> [EXERCISE REQUIREMENTS]:
Turn the listing below into a numbered list, leaving out any blank lines.

> [MATERIAL FOR THE TASK]:
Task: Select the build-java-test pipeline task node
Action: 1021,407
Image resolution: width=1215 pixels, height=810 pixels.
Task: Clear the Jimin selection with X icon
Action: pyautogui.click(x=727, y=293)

> [OUTPUT BELOW]:
1. Task: Select the build-java-test pipeline task node
2. Action: 1021,407
3. Image resolution: width=1215 pixels, height=810 pixels.
4. Task: Clear the Jimin selection with X icon
5. Action: pyautogui.click(x=727, y=293)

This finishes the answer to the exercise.